Friday, November 15 – Tuesday, November 26

FESTIVAL OF CLASSIC COMEDIES, FILM NOIR, AND HORROR
FROM LONDON’S FAMED EALING STUDIOS

In his time as powerful a British mogul as J. Arthur Rank and Alexander Korda, producer Michael Balcon (discoverer of Hitchcock and grandfather of Daniel Day-Lewis) created, through the family atmosphere he fostered at his suburban London Ealing Studios, a body of work as distinctive as any classic genre: The Ealing Comedy, featuring the farcically ingenious plots of writer T.E.B. Clark, the wry direction of Charles Crichton, Robert Hamer, and Alexander Mackendrick (who’d go on to make the rather un-Ealing SWEET SMELL OF SUCCESS), and a world-renowned stock company of eccentrics including Margaret Rutherford, Stanley Holloway, Alastair Sim, Joan Greenwood, and especially Alec Guinness, who stars in five films (in twelve different roles) in the series. But comedy was only a small part of an output that spanned everything from Dickens adaptations and war movies to classic horror and Film Noir.
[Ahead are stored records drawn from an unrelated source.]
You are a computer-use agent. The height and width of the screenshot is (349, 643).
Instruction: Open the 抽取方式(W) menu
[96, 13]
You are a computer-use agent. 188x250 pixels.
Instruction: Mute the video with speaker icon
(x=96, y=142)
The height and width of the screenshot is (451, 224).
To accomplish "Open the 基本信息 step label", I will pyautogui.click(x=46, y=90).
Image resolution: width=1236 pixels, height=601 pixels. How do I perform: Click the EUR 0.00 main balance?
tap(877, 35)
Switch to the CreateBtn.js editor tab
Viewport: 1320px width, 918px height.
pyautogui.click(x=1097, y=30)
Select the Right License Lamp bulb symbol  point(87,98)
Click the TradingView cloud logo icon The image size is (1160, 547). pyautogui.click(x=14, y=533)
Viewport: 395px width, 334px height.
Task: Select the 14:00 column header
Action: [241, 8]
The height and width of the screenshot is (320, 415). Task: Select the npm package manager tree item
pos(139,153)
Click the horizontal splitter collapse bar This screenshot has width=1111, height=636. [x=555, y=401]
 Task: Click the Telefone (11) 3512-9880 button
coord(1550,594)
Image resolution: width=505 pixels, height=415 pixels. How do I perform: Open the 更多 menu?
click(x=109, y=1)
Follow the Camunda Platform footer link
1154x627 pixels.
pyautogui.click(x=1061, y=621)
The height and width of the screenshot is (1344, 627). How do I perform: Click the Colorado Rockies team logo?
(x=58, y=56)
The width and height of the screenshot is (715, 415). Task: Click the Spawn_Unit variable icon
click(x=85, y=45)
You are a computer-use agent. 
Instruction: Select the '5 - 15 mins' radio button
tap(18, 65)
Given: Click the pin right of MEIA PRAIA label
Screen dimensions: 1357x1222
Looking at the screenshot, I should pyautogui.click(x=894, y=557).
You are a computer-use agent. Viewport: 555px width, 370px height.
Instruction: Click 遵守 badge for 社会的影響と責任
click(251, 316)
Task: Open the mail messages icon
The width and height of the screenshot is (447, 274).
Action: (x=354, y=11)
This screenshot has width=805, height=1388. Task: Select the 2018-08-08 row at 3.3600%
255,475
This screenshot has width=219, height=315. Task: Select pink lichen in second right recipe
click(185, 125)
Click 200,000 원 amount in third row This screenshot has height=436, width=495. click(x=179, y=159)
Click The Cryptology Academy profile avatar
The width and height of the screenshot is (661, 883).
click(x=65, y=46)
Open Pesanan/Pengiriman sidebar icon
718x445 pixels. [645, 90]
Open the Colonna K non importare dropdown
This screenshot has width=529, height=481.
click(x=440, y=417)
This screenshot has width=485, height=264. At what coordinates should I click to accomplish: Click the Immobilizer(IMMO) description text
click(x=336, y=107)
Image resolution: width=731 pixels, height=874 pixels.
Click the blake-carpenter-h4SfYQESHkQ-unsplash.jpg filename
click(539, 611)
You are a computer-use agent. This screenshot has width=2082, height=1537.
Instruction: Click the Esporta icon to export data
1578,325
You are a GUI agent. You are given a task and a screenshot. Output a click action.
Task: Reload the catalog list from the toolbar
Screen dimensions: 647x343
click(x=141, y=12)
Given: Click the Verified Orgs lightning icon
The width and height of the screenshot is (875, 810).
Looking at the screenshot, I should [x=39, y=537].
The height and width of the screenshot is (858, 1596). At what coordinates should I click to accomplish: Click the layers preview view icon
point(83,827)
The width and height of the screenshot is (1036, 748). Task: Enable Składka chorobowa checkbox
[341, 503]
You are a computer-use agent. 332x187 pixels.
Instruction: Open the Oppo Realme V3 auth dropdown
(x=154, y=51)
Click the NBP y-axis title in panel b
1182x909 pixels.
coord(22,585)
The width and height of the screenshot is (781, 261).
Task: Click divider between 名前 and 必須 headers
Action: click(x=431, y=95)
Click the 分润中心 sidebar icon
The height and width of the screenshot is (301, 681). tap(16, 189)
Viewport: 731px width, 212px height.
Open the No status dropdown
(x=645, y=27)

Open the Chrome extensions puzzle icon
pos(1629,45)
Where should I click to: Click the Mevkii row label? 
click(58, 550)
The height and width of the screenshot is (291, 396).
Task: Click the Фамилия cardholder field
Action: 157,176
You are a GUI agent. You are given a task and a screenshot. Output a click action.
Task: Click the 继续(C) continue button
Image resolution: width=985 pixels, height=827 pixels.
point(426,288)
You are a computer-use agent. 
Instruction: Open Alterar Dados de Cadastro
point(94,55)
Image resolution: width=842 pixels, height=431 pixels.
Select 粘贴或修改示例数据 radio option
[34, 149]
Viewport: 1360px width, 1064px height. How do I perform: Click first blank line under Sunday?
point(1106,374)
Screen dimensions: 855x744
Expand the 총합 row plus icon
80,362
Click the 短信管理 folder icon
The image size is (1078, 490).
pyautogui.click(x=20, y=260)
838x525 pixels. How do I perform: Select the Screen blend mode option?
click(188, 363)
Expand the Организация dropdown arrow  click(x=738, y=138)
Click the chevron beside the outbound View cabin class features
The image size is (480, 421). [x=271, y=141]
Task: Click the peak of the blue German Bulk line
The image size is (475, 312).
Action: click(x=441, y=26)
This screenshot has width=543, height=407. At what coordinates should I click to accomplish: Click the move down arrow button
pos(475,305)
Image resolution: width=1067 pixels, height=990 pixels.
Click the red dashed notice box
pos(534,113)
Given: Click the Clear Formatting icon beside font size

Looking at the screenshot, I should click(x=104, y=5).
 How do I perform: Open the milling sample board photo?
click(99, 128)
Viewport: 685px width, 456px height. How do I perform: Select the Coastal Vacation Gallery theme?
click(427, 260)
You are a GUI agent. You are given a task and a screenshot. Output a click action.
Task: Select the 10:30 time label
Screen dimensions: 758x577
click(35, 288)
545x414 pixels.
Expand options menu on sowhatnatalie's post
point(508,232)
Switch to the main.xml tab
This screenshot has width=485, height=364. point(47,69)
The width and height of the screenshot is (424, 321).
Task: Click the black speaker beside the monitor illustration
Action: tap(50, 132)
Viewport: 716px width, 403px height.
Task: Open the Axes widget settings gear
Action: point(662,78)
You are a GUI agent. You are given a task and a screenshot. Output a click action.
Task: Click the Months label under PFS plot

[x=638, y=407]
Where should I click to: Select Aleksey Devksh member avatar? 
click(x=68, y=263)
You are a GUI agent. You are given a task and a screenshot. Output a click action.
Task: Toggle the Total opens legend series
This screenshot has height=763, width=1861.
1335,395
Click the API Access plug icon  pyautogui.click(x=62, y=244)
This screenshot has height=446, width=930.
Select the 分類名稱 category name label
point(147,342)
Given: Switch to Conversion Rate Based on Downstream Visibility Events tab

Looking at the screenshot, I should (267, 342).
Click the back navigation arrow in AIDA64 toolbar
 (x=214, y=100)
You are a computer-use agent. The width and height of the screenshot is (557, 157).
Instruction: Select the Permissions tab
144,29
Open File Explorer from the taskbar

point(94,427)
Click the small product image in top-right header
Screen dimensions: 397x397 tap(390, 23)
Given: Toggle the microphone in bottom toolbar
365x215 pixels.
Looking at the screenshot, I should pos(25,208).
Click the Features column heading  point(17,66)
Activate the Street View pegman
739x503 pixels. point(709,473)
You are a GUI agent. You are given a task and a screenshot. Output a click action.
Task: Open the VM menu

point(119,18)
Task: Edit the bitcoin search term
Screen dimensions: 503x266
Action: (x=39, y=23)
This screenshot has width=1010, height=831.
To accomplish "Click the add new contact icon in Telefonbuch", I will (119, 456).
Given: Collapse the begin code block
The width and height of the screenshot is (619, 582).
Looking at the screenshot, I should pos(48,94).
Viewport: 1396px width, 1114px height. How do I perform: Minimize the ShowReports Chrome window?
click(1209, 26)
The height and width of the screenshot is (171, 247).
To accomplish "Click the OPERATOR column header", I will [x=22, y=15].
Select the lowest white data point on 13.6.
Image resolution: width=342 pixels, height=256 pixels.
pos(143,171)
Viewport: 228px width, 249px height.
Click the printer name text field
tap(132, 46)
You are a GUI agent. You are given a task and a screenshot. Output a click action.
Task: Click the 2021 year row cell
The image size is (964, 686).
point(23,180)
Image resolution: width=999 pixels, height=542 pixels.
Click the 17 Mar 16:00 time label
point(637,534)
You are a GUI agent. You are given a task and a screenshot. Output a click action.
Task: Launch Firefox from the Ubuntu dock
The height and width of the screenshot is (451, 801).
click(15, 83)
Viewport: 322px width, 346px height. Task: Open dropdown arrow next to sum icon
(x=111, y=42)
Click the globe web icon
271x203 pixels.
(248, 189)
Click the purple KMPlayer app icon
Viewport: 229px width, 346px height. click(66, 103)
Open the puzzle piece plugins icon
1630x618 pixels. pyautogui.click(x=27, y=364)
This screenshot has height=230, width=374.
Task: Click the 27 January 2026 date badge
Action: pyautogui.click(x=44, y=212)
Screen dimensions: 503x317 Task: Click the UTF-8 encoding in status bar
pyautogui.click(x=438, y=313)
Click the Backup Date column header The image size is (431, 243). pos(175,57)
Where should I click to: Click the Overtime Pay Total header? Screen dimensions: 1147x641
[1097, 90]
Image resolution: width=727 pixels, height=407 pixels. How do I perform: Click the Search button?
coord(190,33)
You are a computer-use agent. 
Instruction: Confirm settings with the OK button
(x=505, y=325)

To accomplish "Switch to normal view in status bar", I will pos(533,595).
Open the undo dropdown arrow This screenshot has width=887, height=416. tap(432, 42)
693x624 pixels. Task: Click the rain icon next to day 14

The festival includes 4K restorations from Studiocanal of the comedy classics KIND HEARTS AND CORONETS (cited by Time Out as “Ealing’s blackest comedy”), THE LAVENDER HILL MOB, PASSPORT TO PIMLICO, THE MAN IN THE WHITE SUIT, and THE LADYKILLERS. Non-comedies in the festival include the highly regarded police procedurals THE BLUE LAMP and POOL OF LONDON; THE PROUD VALLEY, starring the legendary American actor and singer Paul Robeson; Ealing’s superb adaptation of Dickens’ NICHOLAS NICKLEBY; Robert Hamer’s IT ALWAYS RAINS ON SUNDAY, starring Googie Withers, considered the greatest of all British Noirs; WENT THE DAY WELL?, a little-seen wartime thriller, based on a Graham Greene story, imagining the German occupation of a small English village; and DEAD OF NIGHT, recently named by Variety as one of the greatest horror movies of all time.